For the sixth year I am attending the unwaveringly lovely Fantasia International Film Festival. Known for blending the world’s best Asian cinema with upcoming genre film the festival is now in its 18thyear. I am up in occasionally sunny Montreal for a full two weeks this year, and will be writing to let you know about the best and the worst films I see there.
Extinction (dir. Miguel Ángel Vivas) Ironically, the best metaphor for the constantly resurrected zombie genre is zombies themselves. In this new take on the zombie outbreak we are introduced to two of the least neighborly men left after the end of humanity. Patrick (Matthew Fox) and Jack (Jeffrey Donovan) are two of the last men living on earth, they live a few meters from one another, and they refuse to talk. Jack’s daughter Lu (Quinn McColgan) has finally reached the age where she wants to know more about the man across the road. But in their frozen and zombified world, small rebellions can have big consequences. Extinction has an interesting spin on the zombies themselves and does a good job of featuring two very different ways to live out the zombie apocalypse, but ultimately adds little life to the subgenre.

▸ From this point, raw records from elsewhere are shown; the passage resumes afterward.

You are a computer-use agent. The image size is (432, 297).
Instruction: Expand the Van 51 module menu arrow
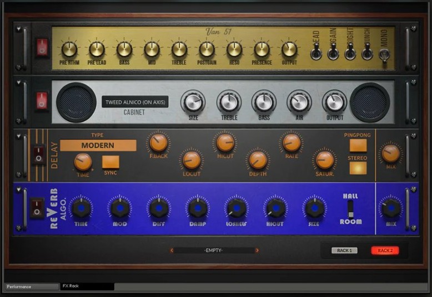click(18, 29)
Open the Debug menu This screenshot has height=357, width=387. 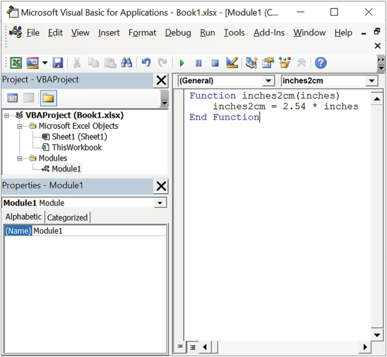click(178, 33)
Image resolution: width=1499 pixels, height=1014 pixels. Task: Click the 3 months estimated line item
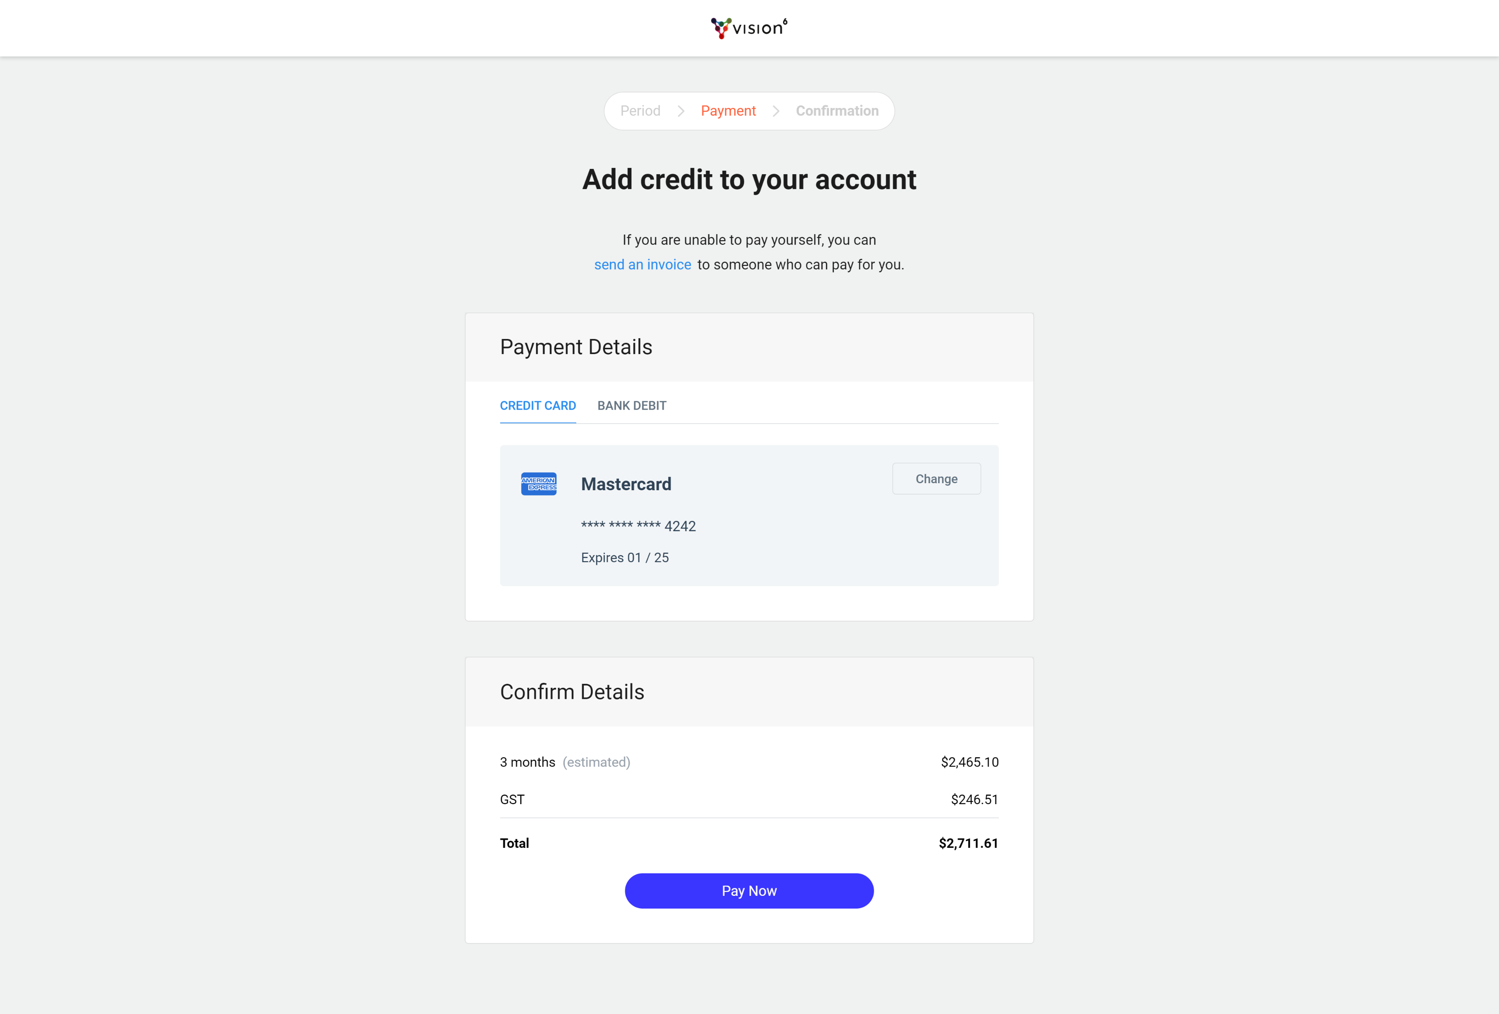pyautogui.click(x=565, y=762)
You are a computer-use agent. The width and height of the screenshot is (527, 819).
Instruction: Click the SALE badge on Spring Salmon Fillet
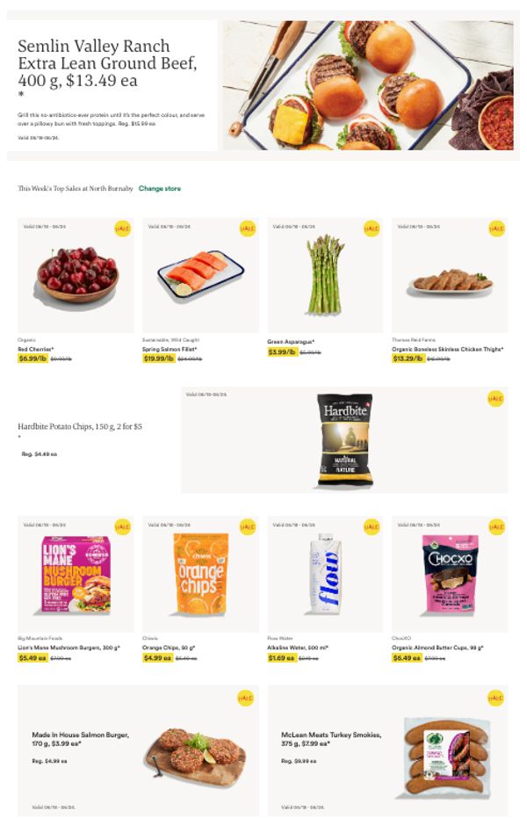(247, 228)
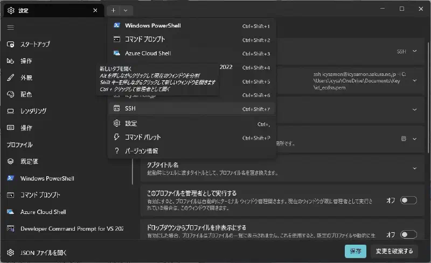Viewport: 431px width, 263px height.
Task: Expand the ssh command line setting chevron
Action: tap(414, 81)
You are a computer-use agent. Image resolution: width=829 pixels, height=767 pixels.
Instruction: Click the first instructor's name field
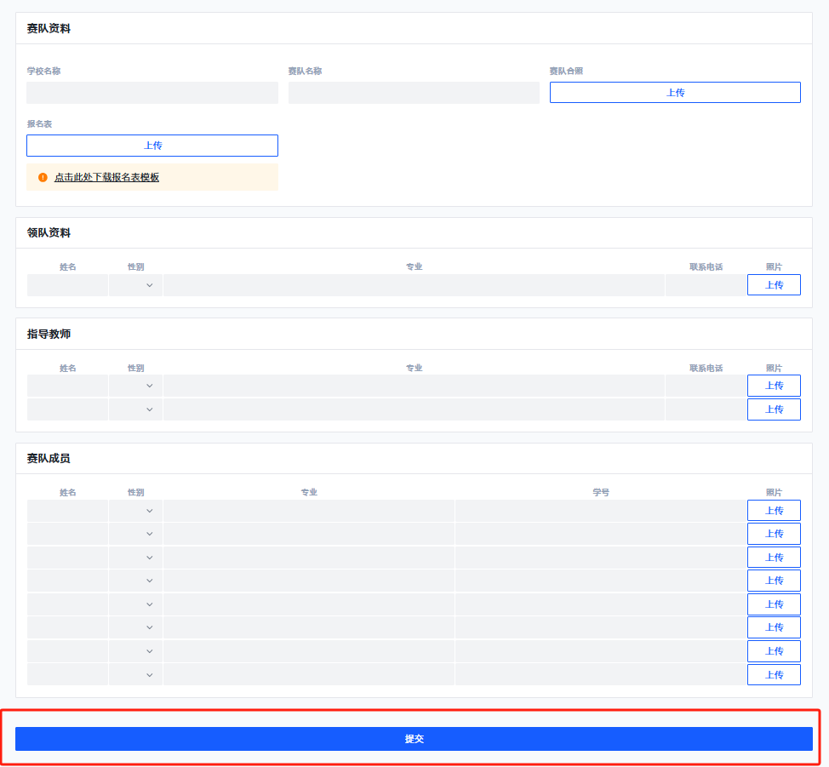click(67, 386)
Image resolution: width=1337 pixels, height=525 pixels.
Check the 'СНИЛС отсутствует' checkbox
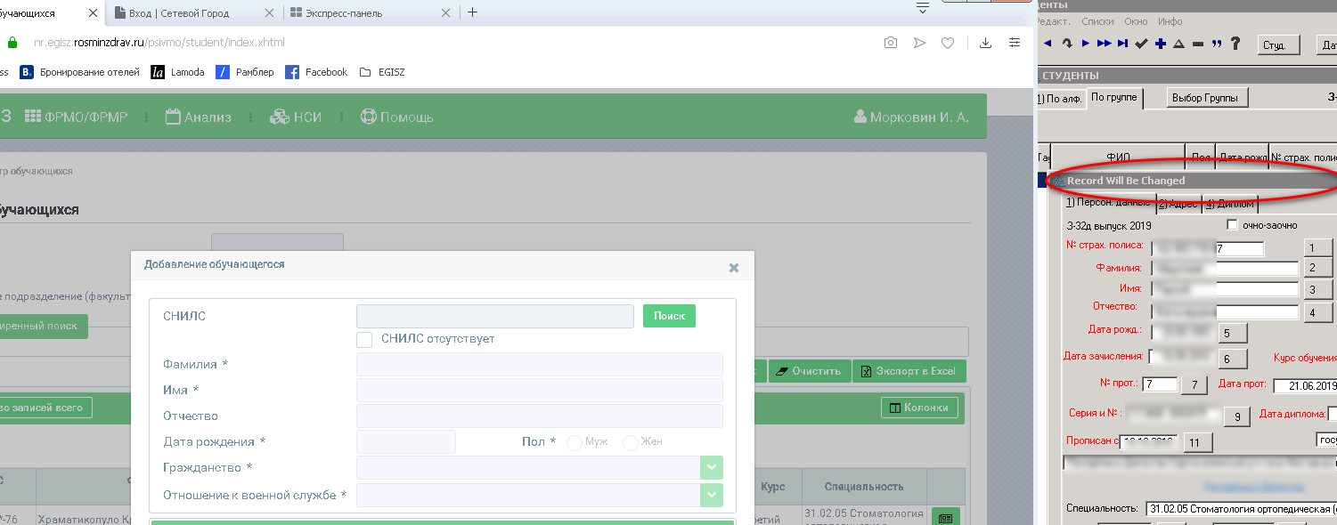[364, 339]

Slumlord (dir. Victor Zarcoff) The film begins by letting us in on a secret. Landlord Gerald (Neville Archambault) is adding to the house he is renting to a nice, young, pregnant couple. The only problem is that he is adding a thorough surveillance system throughout the house, including the shower and toilet. When Claire (Brianne Moncrief) and Ryan (PJ McCabe) move in they think that their relationship troubles will be the only issues in their new home. The film moves slowly at first but picks up quickly as Gerald’s obsession with Claire deepens. Archambault turns in a great performance as the landlord here, and his casting is especially refreshing. He is not a quiet, meek, physically shriveled voyeur. The character is far more resourceful and intimidating than we are accustomed to seeing, and his inclusion is what stops Slumlord from falling into clichéd territory.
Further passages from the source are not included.